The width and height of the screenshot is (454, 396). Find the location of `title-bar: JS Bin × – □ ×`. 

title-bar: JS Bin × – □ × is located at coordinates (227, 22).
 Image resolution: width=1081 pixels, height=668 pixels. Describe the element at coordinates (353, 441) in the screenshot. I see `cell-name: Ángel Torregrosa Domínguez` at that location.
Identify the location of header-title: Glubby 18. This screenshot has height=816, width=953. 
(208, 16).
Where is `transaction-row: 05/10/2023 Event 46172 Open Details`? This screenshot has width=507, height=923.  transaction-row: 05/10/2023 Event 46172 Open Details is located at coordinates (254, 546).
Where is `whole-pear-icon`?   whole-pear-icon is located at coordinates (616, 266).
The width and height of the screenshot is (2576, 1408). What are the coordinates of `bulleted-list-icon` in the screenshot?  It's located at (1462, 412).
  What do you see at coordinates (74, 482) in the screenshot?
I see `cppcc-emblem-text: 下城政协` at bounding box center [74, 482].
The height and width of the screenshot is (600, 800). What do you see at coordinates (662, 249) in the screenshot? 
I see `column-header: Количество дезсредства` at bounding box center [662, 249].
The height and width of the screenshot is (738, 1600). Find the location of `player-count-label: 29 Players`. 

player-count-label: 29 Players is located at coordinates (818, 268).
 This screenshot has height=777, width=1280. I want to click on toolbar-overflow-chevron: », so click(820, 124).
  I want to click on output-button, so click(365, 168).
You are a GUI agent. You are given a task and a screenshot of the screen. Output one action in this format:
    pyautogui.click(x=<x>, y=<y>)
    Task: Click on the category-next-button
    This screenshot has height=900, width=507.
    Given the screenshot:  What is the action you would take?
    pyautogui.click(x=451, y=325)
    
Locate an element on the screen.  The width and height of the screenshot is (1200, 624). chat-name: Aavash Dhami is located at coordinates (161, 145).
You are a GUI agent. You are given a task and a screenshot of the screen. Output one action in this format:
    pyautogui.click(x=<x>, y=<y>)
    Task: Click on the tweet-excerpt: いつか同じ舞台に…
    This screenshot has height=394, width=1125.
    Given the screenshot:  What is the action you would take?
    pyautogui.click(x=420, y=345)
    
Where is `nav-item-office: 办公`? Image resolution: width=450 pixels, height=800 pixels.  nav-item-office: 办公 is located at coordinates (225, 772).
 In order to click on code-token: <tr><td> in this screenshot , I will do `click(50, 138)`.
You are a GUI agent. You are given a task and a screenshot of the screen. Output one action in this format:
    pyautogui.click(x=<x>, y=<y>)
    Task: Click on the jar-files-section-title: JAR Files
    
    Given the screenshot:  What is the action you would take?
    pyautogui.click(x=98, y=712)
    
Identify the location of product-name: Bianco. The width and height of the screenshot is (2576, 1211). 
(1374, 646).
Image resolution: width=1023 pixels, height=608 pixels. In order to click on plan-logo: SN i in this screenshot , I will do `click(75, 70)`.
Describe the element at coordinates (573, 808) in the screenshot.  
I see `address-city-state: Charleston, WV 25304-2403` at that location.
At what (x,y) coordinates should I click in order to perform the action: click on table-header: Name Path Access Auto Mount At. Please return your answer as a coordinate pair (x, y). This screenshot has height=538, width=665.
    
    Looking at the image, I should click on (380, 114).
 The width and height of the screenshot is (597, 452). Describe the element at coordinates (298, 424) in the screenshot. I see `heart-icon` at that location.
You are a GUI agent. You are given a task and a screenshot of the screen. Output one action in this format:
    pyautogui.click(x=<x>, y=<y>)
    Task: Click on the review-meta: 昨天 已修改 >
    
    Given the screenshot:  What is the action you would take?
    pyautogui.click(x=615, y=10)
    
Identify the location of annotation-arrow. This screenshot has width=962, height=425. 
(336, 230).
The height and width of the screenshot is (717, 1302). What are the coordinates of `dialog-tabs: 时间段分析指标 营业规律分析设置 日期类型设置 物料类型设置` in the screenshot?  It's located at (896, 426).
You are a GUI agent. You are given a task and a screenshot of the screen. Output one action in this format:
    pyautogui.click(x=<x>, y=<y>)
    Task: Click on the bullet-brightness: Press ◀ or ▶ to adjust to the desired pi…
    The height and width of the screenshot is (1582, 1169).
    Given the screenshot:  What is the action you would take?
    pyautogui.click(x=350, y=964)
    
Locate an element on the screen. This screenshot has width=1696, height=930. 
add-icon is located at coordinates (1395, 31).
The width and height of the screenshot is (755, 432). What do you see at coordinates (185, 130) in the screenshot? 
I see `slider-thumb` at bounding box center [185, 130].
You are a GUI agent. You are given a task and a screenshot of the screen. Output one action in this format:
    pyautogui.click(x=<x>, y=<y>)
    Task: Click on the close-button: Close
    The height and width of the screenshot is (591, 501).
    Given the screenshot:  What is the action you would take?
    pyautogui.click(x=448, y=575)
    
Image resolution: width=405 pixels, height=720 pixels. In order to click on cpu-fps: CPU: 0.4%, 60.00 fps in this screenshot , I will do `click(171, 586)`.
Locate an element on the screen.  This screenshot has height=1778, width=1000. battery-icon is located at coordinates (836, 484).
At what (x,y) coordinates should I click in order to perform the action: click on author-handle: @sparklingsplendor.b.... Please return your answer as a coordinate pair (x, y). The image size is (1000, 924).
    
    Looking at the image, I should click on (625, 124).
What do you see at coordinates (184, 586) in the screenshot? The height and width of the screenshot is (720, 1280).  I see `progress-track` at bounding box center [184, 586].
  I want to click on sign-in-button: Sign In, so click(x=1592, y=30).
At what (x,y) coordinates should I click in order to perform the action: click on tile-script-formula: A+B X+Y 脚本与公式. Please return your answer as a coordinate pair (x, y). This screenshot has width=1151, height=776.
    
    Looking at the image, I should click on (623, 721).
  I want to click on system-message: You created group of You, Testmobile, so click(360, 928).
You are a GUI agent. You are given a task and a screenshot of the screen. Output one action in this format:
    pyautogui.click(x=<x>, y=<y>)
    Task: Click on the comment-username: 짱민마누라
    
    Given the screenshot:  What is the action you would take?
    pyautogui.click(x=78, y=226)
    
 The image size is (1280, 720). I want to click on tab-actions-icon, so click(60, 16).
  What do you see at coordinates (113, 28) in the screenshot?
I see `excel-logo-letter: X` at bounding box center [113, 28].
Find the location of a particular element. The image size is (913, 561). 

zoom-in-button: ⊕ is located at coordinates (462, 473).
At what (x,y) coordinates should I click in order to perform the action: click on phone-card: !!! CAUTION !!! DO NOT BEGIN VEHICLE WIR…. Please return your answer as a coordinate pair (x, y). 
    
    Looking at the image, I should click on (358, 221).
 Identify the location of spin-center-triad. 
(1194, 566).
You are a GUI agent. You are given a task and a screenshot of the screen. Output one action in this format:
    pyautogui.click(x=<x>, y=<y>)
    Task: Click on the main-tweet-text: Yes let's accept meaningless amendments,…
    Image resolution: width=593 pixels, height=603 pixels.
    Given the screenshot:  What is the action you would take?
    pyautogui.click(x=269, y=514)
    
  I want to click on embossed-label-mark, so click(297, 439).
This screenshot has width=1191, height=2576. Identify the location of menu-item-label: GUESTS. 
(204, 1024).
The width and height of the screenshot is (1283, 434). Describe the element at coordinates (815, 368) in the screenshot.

-=-=-

Please gather every line from the items above that contains the word "header".

Identify the location of header-title: Glubby 18. This screenshot has height=816, width=953. 
I see `column-header: Количество дезсредства` at bounding box center [662, 249].
At what (x,y) coordinates should I click in order to perform the action: click on table-header: Name Path Access Auto Mount At. Please return your answer as a coordinate pair (x, y). This screenshot has height=538, width=665.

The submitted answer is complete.